La vaquita ladeó la cabeza y mugió suavemente una negativa.

—No es muy buena idea, joven Hijo del Sol. Eres un mago, y a los druidas del Claro no les gustan los magos. No te dejarán pasar.

Kalervo hizo un puchero y miró a la tauren con cara de pena, esperando que la buena vaquita se apiadase de él y le resolviera el problema sin tener que esforzarse por sí mismo. Su treta resultó. No es difícil conmover a una tauren, y menos si es druida.

—¿Por qué no vas a buscar cerca de Maraudon? Las dríades de allí necesitan ayuda —le propuso, con una mirada afectuosa — y tal vez quieran escuchar tus demandas si les demuestras que eres amigo de todo lo que crece.

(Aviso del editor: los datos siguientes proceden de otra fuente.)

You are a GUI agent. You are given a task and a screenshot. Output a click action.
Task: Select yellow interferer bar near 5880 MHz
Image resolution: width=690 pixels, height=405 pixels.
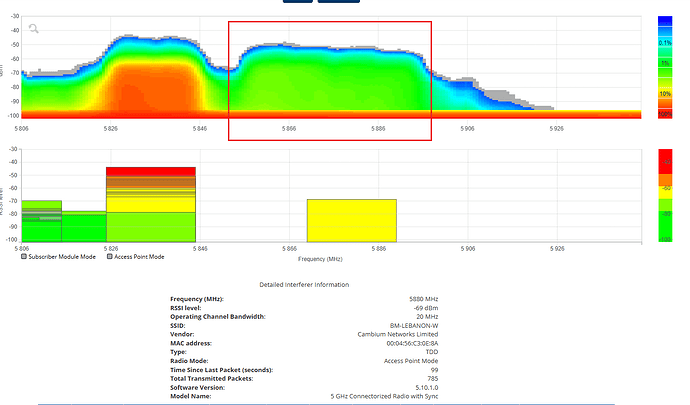click(x=351, y=220)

Kalervo, siendo honestos, no se consideraba "amigo de todo lo que crece". No es que no le gustara la verdura, pero no solía tener relaciones estrechas con las zanahorias o los puerros mas allá de comérselos, y las flores le gustaban, pero todavía no había aprendido a hablar con ellas. Cosa que para su sorpresa sucedería tiempo después. Pero a pesar de esto, la idea de la tauren le pareció acertada.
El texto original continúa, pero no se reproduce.